--- The data ---
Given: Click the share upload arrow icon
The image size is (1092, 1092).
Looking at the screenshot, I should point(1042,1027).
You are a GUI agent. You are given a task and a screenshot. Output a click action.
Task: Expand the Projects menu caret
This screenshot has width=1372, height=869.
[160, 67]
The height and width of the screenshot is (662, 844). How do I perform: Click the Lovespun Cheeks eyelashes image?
---
--- The data ---
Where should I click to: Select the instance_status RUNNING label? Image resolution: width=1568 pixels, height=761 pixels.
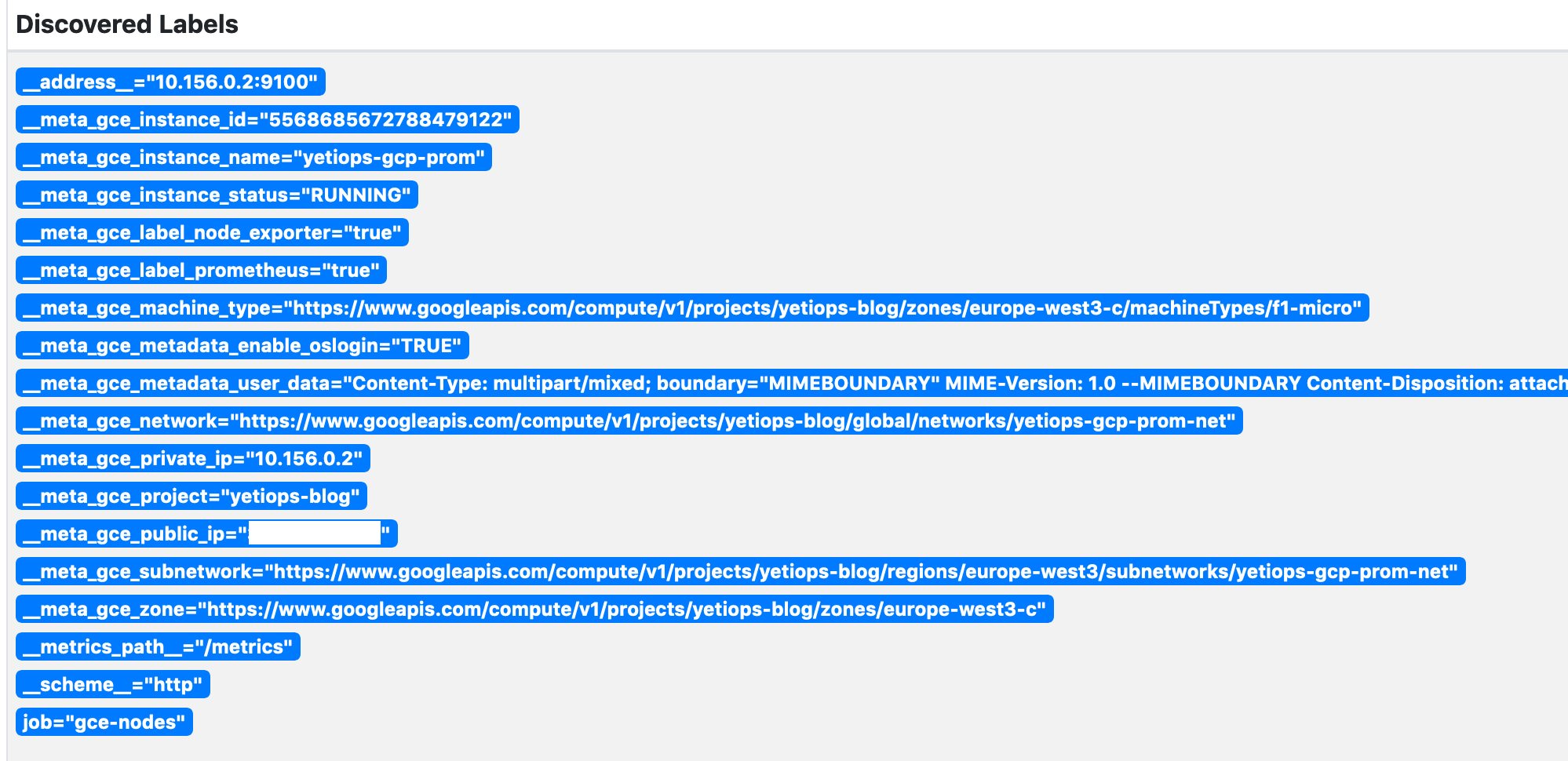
---
● Stated problem
Switch "Projects" to "Settings" in the material, beginning at the line that has "Given: Click the share upload arrow icon" and stopping after the line with "The height and". Return only those lines, with everything else left as it is.

● Complete output
Given: Click the share upload arrow icon
The image size is (1092, 1092).
Looking at the screenshot, I should point(1042,1027).
You are a GUI agent. You are given a task and a screenshot. Output a click action.
Task: Expand the Settings menu caret
This screenshot has width=1372, height=869.
[160, 67]
The height and width of the screenshot is (662, 844). How do I perform: Click the Lovespun Cheeks eyelashes image?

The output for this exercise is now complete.